This was posted a while back in the Linux forum, but I think it might belong in the BIOS forum. I appreciate any insight someone can offer.

Hi,

I'm performing some performance tests with DSPLINK 1.64 on dm6467. My aim is to continuously stream 200Mbps of data from a thread running on arm to a task running on dsp (only in that direction) and I'm trying to find the best method to achieve that. I'm running the classic loop, message, ring_io tests (slightly modified to calculate bandwidth and removed data transfers from DSP to Arm) provided with dsplink.

So far I'm quite puzzled by the high Arm processor load associated with data transfers. I expected zero copy methods to allow for lower cpu load on the Arm side. No memcpy are required on the buffers, since in the demo the buffer data is generated only once at start of the application. Assuming that there is no actual data movement (zero copy transfer channel), there seems to be a high overhead associated with synchronization information exchange between Arm and DSP. Ad an example, loop demo can be executed with 512, 1024, 16KB buffers. As buffer size increase, the actual bitrate rises (as expected), but the cpu load is the same. This is expected since zero copy means that there is no load associated with the amount of data transfer. But this also means that processor load is associated with actual synchronization information passing between Arm and DSP.

As an example, using 15KB buffers I can achieve 200Mbps, but Arm processor load is nearly 80%. All this without actually moving data between the processors.

It this what I can expect from DSPLINK or there is some catch I am no aware of?

  • David,

    Unfortunately, I don't have performance numbers for DSPLink. But there are many factors involved in performance analysis. Are you building DSPLink optimized? Is your test case optimized? The DSPLink samples have been written to illustrate the API usage, they are not optimized for performance.

    First, I'm trying to understand your test case. 200Mbps is equal to 25MB/sec. 25MB/sec divided by 15KB buffers is equal to 1,706 buffers/sec. When using message queue, that equals sending 1,706 messages per second, or about 586us per second. Have I got this correct so far?

    The load on the ARM side has to do with many factors. When using message queue, are you allocating a new message everytime? It sounds like your data is traveling one-way.

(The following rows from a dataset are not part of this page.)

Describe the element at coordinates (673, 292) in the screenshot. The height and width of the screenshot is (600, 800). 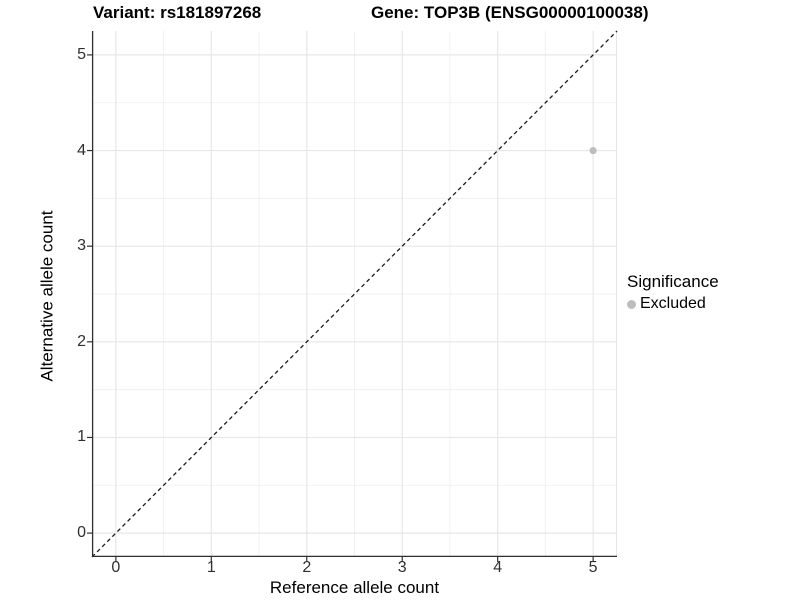
I see `legend: Significance Excluded` at that location.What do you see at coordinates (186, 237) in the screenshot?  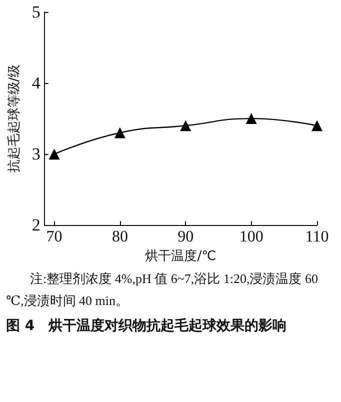 I see `x-tick-label: 90` at bounding box center [186, 237].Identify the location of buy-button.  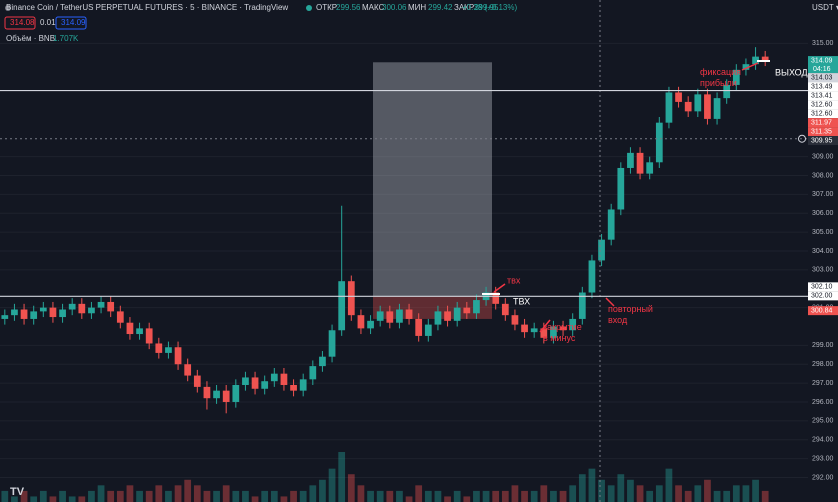
(71, 23).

So, it seems that the DSP would need to free the message it receives. This implies that the message heap is shared between the host and DSP. Thus, every alloc and free operation on the heap will require entering/leaving a gate. This adds overhead as well as delay if the remote processor is currently holding the gate. If the ARM thread is doing a busy-wait on the gate, it should be a short delay. But if the ARM thread is actually blocked, then the Linux scheduler will add a significant delay before the ARM thread gets to run again due to its scheduling algorithm. It might be faster to pre-allocate the messages, then send a full message to the DSP and send the empty message back to the ARM. If you pipline the messaging (say with three messages), that might help reduce latency.

    It's also important to add some work load. Running a load test where all you are doing is sending messages without any processing can give bad results. For example, if the ARM is doing nothing but sending a message and then waiting for a return message, it will get swapped out by the scheduler resulting in large delays. However, if the ARM thread is busy for a while between messages, then the return message will be available when the ARM thread needs it and will not get preempted. Using larger buffers with fewer messages per second would also help performance.